Hacker News new | ask | show | jobs
by jupp0r 1148 days ago
What happens if I (a human) read GPL code and then reuse the knowledge gained from it in my own commercial projects? It's not as clear cut as you make it sound.
2 comments

It could be as clear-cut as you've just made it: "a human". An LLM is not a human.

You could get into the semantics of "learning" - does JPEG encoding count as the computer "learning" how to reproduce the original image? But trying to create some metric for why LLMs "learn" and JPEG doesn't "learn" on the basis of the algorithms is a philosophical endeavor. Copyright is more about practicality - about realized externalities - than it is about philosophy. That's why selling cars and selling guns are regulated differently, despite the fact that you could reduce both to "metal mechanical machines that kill" by rhetorical argument.
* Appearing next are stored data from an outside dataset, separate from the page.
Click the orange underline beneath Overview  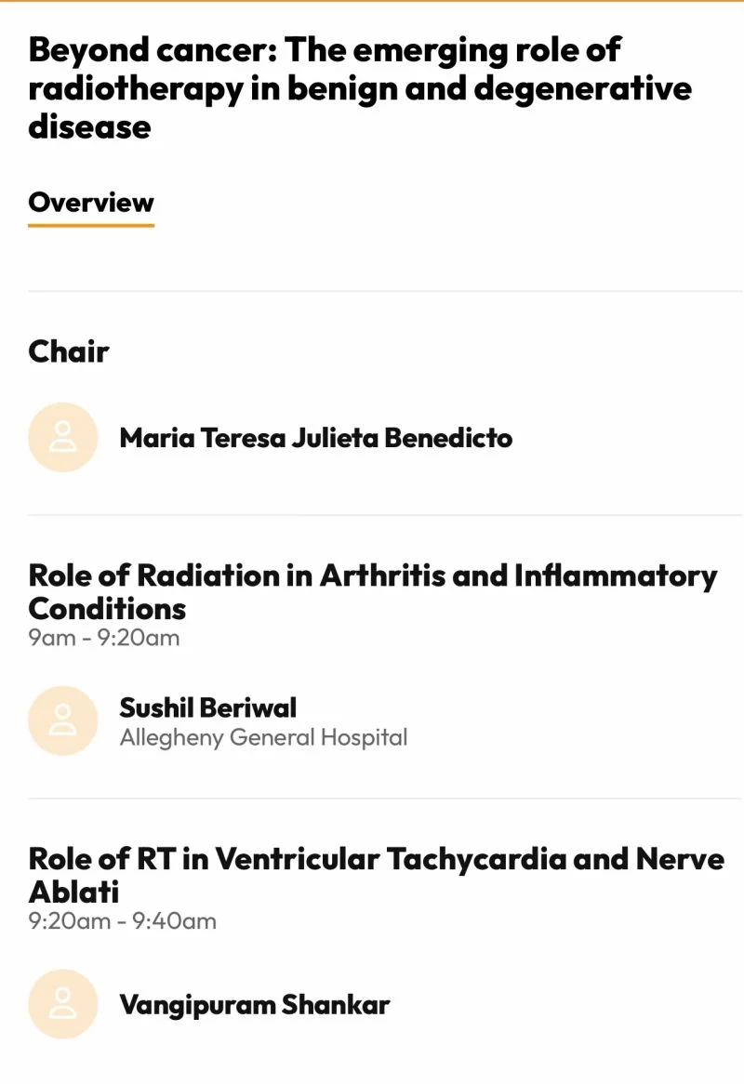click(90, 225)
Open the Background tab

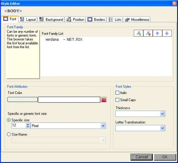click(x=51, y=19)
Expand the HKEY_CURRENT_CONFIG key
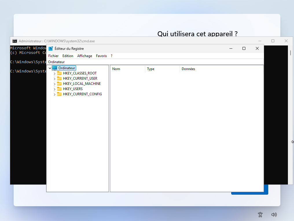The width and height of the screenshot is (294, 221). pos(54,94)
Even from a strictly legal perspective, it actually is fairly clear-cut. The answer to "what if I (a human) read GPL code and then reuse the knowledge gained from it..." comes down to a few straightforward properties of the license. GPL doesn't cover "reduced to practice" as many corporate contracts do, so terms covering "the knowledge gained" are lenient. GPL covers "verbatim" copies which is what LLMs are doing, that's as clear cut as it gets. Inb4: "So what if I add a few spaces here and there?" - well, GPL also covers "a work based on"; this is where I (who am not a lawyer) can't speak confidently, but surely there are legal differences between "based on" and "reduced to practice", considering that both are very common occurrences in contracts, so there actually would be a lot of precedent.

I agree with you that verbatim copies are obviously covered by copyright. What if LLMS reproduce code with changed variable and function names (which would be a great improvement to `cs_gaxpy` in the original article)? What if just the general structure of an algorithm is used? What if the LLM translates the C algorithm from the original article into Rust? This discussion is only scratching the surface.
Copyright. Copyright. That is the issue. If you reproduce the code verbatim then you are in violation. This is what the AI is doing.
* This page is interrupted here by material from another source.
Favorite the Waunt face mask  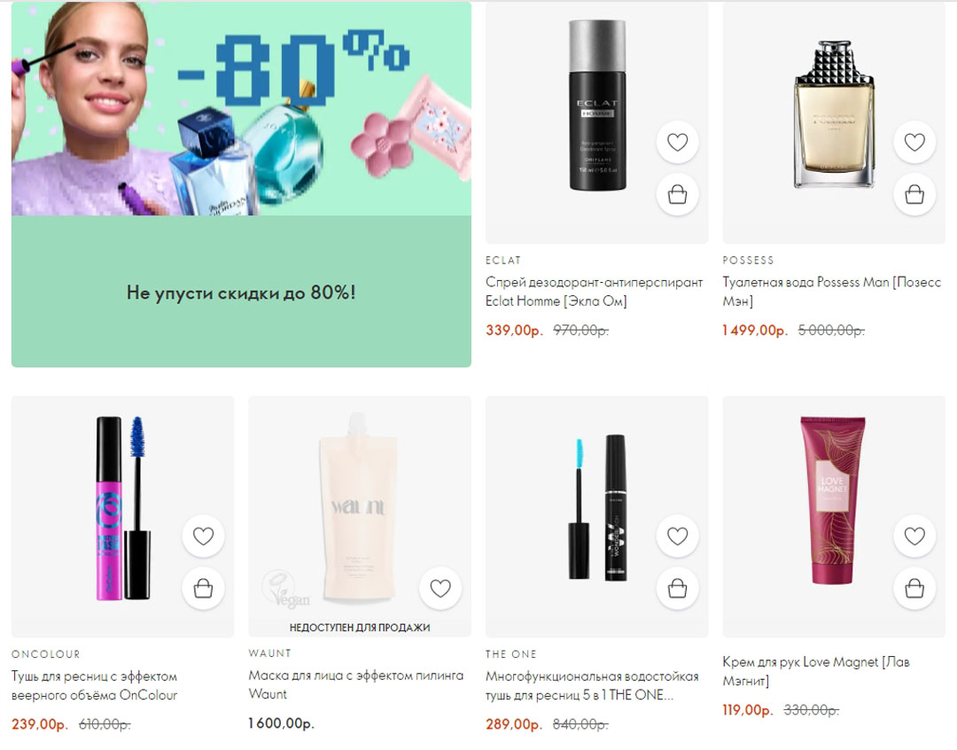click(x=440, y=588)
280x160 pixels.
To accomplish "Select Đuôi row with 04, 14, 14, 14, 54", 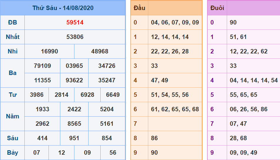I will point(254,80).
Just learning from the GPL code to make yourself smarter is not the problem.

It's going to be an uphill battle just to get people to even understand what the problems are. And this is even a technical forum. Now imagine trying to explain these nuances to a judge or jury.
It's not so much an ability to understand as it is a desire to not understand in order to be able to ignore the rightsholders' licensing terms.

Plenty of tech companies exist by putting a thin layer on top of the hard work of others and if those others can be ignored then that's what they'll do.

The example given in the article isn't verbatim.